[THE DATA — start]

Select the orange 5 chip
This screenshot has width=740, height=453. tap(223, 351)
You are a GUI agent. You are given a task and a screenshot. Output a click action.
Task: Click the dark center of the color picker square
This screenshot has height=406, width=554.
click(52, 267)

[THE DATA — finish]

### EXERCISE INSTRUCTIONS
No line before the one with "You are a GUI" belongs in the answer; copy that line and the rest of the records exactly.

### ANSWER AREA
You are a GUI agent. You are given a task and a screenshot. Output a click action.
Task: Click the dark center of the color picker square
This screenshot has height=406, width=554.
click(52, 267)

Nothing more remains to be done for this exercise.